Ingediend | 19 april 2022 |
---|---|
Beantwoord | 12 mei 2022 (na 23 dagen) |
Indieners | Derk Boswijk (CDA), Henri Bontenbal (CDA) |
Beantwoord door | van der Ch. Wal-Zeggelink , Rob Jetten (minister zonder portefeuille economische zaken) (D66) |
Onderwerpen | energie lucht natuur en milieu organisatie en beleid |
Bron vraag | https://zoek.officielebekendmakingen.nl/kv-tk-2022Z07762.html |
Bron antwoord | https://zoek.officielebekendmakingen.nl/ah-tk-20212022-2725.html |
Ja.
Ja dat klopt.
Ja.
Het kabinet heeft vertrouwen in de onderbouwing van de bouwvrijstelling. Het is nu aan de rechter om over de zaak Porthos /de bouwvrijstelling te oordelen. We moeten dit oordeel afwachten. Uiteraard houden we rekening met verschillende scenario’s en bereiden ons daarop voor. Ik ben in nauw contact met coördinerend Minister voor Natuur en Stikstof hierover.
Alle energietransitieprojecten waarbij inzet van bouwmaterieel nodig is, hebben te maken met deposities in de aanlegfase. Naast de transportnetten van verschillende modaliteiten (CCS, waterstof, elektriciteit) betreft het ook bijvoorbeeld netaansluitingen van windmolens op zee of nieuwe hoogspanningsstations, waaronder de projecten van het Meerjarenprogramma Infrastructuur Energie en Klimaat. Mocht de partiële vrijstelling door de rechter onverbindend worden verklaard dan ontstaan acuut problemen voor een aantal energieprojecten van nationaal belang en als er niet snel een generieke oplossing komt, ontstaat er een vertraging voor alle andere projecten die randvoorwaardelijk zijn voor verduurzaming van de industrie en het halen van de CO2-reductiedoelen voor 2030.
Er zal dan per project bekeken moeten worden of er specifieke oplossingen zijn voor de stikstofdepositie. Denk aan instrumenten als een ecologische beoordeling, salderen of de ADC-toets. Als deze oplossingen er niet zijn zullen ook projecten met tijdelijke deposities ontwikkelruimte nodig hebben.
Met betrekking tot uw vraag over de potentiële CO2-reductie van al deze projecten verwijs ik naar de beantwoording op vraag 8. Alleen het Porthos project zelf draagt al bij aan een CO2-reductie van 12,5 miljoen ton voor 2030. Duidelijk is wel dat al deze projecten nodig zijn voor het uitfaseren van fossiele energie, hetgeen zowel nodig is om de 2030 Klimaatdoelen te halen als ook om te komen tot structureel natuurherstel.
Ja.
Voor de aansluiting van het windpark Hollandse Kust west beta (700 megawatt Beverwijk) is beroep aangetekend tegen de besluiten vanwege stikstof. De definitieve besluiten van de aansluiting van de windparken IJmuiden Ver alfa (2 GW Borssele) en beta (2 gigawatt Maasvlakte) worden nog voor de zomer ter inzage gelegd en staan dan open voor beroep. De besluiten voor al deze projecten baseren zich op de partiële vrijstelling. Als deze onverbindend zou worden verklaard, dan zal moeten worden bekeken of er projectspecifieke oplossingen zijn. Op dit moment is in elk geval duidelijk dat dit tot vertraging van procedures zal leiden.

----

- _Schrijfopdracht 1_: Schrijf uit de tekst over de bouwvrijstelling het deel over dat begint met de woorden met "Er zal dan per" en eindigt met "tot structureel natuurherstel.".
- _Schrijfopdracht 2_: Breid de tekst over de bouwvrijstelling voor energieprojecten alsjeblieft verder uit na de laatste zin.
De regels na deze tekst komen uit een andere bron.

- _Vermelde regels_:
----

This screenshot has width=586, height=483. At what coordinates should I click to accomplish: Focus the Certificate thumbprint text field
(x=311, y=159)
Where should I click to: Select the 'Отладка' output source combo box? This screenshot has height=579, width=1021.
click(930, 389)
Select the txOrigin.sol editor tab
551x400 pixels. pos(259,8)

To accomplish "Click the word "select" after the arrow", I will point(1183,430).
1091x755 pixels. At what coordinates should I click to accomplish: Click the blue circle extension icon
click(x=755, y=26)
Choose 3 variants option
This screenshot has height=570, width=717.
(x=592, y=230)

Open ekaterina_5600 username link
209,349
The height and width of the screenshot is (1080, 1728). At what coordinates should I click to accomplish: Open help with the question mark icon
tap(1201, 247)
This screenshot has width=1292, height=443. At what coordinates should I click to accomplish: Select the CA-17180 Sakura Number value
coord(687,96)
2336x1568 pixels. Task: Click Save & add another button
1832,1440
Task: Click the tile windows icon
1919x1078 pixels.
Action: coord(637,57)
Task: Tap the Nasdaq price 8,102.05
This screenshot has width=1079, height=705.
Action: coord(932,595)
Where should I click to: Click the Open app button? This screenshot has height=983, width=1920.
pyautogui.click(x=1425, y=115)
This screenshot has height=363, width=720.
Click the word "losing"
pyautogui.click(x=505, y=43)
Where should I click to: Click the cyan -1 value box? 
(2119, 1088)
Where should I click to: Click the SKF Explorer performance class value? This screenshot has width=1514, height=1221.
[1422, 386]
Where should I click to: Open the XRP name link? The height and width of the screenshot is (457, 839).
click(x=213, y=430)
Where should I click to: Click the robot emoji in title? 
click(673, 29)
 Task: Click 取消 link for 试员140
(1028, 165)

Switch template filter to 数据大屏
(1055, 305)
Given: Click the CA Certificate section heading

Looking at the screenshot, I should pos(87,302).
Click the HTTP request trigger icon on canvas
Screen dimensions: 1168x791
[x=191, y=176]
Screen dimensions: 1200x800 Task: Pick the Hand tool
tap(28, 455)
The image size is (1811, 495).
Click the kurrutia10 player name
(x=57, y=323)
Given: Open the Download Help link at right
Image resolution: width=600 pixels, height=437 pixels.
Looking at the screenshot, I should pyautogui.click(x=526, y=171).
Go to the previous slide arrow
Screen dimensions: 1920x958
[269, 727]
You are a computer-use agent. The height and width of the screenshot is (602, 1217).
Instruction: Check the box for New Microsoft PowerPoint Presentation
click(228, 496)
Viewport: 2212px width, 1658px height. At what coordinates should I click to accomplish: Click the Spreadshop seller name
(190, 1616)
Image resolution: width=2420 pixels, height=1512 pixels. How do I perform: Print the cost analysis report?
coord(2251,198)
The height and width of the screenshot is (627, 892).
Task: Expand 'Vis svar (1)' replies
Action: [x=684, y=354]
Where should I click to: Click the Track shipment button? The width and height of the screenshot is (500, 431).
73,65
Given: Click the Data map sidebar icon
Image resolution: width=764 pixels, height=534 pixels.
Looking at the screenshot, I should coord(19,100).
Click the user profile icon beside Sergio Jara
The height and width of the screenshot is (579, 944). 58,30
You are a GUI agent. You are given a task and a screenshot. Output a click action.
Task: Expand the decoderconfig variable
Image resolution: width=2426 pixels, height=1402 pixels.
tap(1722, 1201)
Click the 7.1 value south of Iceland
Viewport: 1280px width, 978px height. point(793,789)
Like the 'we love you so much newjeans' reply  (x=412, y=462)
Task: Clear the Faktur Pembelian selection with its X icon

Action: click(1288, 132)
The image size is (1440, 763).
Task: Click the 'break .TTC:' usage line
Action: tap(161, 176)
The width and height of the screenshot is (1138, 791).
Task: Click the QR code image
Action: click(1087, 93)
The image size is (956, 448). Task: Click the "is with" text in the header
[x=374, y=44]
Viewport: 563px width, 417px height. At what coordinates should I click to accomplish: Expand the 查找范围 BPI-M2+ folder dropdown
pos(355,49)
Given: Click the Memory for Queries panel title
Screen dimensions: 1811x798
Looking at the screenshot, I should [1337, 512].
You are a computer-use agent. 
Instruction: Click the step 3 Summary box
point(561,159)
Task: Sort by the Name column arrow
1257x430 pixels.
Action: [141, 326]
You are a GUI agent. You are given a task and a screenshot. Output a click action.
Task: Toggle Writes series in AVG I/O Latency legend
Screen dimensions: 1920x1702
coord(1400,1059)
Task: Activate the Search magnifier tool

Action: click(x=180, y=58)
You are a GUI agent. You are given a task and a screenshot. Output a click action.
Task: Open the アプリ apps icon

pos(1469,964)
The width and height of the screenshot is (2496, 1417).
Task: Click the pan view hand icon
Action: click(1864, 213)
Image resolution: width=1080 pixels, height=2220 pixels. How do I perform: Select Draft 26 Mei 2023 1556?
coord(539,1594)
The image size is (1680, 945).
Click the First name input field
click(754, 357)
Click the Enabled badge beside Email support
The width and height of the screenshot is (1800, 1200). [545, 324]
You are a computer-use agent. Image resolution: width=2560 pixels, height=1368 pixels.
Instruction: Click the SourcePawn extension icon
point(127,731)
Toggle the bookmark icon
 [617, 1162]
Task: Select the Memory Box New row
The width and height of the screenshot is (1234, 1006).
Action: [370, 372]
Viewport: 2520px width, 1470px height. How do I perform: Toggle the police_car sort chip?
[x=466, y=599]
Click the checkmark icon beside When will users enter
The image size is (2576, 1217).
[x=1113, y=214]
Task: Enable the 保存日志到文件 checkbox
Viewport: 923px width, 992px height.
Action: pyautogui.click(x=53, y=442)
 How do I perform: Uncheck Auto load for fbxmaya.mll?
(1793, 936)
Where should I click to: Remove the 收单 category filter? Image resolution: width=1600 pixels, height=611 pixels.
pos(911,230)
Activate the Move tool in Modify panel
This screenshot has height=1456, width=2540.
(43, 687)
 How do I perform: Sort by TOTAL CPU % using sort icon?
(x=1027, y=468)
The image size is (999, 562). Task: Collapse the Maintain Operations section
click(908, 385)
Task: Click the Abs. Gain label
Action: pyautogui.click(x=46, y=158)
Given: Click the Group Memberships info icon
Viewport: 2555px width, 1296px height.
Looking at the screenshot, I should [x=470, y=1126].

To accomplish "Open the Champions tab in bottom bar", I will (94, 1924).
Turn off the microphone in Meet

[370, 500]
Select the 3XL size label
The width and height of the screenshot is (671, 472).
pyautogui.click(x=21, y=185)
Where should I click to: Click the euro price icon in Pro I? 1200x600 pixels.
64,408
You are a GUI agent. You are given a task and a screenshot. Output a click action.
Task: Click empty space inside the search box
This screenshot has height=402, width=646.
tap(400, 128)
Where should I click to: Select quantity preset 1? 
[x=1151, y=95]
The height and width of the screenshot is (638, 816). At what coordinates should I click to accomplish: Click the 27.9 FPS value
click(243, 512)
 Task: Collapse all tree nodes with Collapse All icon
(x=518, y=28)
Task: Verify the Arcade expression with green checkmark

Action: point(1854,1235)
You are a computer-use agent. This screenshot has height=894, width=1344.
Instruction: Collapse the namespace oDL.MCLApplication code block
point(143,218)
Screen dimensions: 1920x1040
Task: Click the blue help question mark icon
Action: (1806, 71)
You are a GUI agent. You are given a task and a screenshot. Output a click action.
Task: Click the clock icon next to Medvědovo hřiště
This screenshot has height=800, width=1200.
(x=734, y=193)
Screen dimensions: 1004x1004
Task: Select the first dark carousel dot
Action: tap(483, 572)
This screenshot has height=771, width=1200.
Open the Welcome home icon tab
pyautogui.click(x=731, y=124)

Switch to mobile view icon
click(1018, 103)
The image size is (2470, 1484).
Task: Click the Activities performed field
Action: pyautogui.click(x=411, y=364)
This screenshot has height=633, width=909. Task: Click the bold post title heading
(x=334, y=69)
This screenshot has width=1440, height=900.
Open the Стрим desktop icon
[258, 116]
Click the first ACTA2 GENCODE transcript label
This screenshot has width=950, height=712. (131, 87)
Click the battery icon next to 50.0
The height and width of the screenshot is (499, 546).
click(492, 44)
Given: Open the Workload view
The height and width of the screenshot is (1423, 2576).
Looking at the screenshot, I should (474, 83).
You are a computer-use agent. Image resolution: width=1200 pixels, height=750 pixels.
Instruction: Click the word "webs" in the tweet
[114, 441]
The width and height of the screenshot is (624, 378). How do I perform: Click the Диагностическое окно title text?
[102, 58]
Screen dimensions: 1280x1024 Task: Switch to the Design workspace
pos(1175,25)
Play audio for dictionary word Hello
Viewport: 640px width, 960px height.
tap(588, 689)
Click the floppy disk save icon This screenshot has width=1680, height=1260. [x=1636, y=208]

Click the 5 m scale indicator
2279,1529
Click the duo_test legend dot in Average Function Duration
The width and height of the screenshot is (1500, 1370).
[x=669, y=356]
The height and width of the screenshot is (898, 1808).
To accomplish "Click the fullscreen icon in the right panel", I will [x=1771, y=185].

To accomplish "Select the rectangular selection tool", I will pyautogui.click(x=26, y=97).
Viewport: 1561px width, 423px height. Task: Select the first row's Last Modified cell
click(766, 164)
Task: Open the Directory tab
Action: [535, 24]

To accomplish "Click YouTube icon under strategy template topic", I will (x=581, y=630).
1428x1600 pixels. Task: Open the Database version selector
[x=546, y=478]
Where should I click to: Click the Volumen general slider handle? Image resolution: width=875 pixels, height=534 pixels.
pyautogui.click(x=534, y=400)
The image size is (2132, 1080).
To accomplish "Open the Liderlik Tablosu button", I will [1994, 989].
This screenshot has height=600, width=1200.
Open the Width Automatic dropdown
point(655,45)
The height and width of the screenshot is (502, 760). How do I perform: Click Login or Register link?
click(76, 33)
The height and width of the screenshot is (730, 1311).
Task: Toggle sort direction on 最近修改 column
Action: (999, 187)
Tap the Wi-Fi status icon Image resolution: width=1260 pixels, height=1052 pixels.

----

- _Uitwerking 1_:
Er zal dan per project bekeken moeten worden of er specifieke oplossingen zijn voor de stikstofdepositie. Denk aan instrumenten als een ecologische beoordeling, salderen of de ADC-toets. Als deze oplossingen er niet zijn zullen ook projecten met tijdelijke deposities ontwikkelruimte nodig hebben.
Met betrekking tot uw vraag over de potentiële CO2-reductie van al deze projecten verwijs ik naar de beantwoording op vraag 8. Alleen het Porthos project zelf draagt al bij aan een CO2-reductie van 12,5 miljoen ton voor 2030. Duidelijk is wel dat al deze projecten nodig zijn voor het uitfaseren van fossiele energie, hetgeen zowel nodig is om de 2030 Klimaatdoelen te halen als ook om te komen tot structureel natuurherstel.

- _Uitwerking 2_:
Bij alle MIEK-projecten is sprake van tijdelijke stikstofdepositie in de aanlegfase en zij maken gebruik van de bouwvrijstelling. Vanwege het beroep van milieuorganisatie MOB ontstond er juridische onzekerheid. Voor precieze potentiële CO2 reductie verwijs ik naar de reflectie van de kennisinstellingen PBL, RVO en TNO op de clusterenergiestrategieën (CES 1.0), waarin staat dat indien alle plannen van bedrijven worden uitgevoerd, dit in Nederland in 2030 naar schatting zou kunnen leiden tot circa 21 miljoen ton emissiereductie bij de industrie (scope 1; zie Reflectie op Cluster Energiestrategieën (CES1.0) (pbl.nl)).
Dat refereert aan de juridische onzekerheid voor MIEK projecten zoals omschreven bij antwoord op vraag 8. Bij gebrek aan voorwaardelijke energie-infrastructuur kunnen bedrijven hun CO2-reductieplannen niet tijdig realiseren.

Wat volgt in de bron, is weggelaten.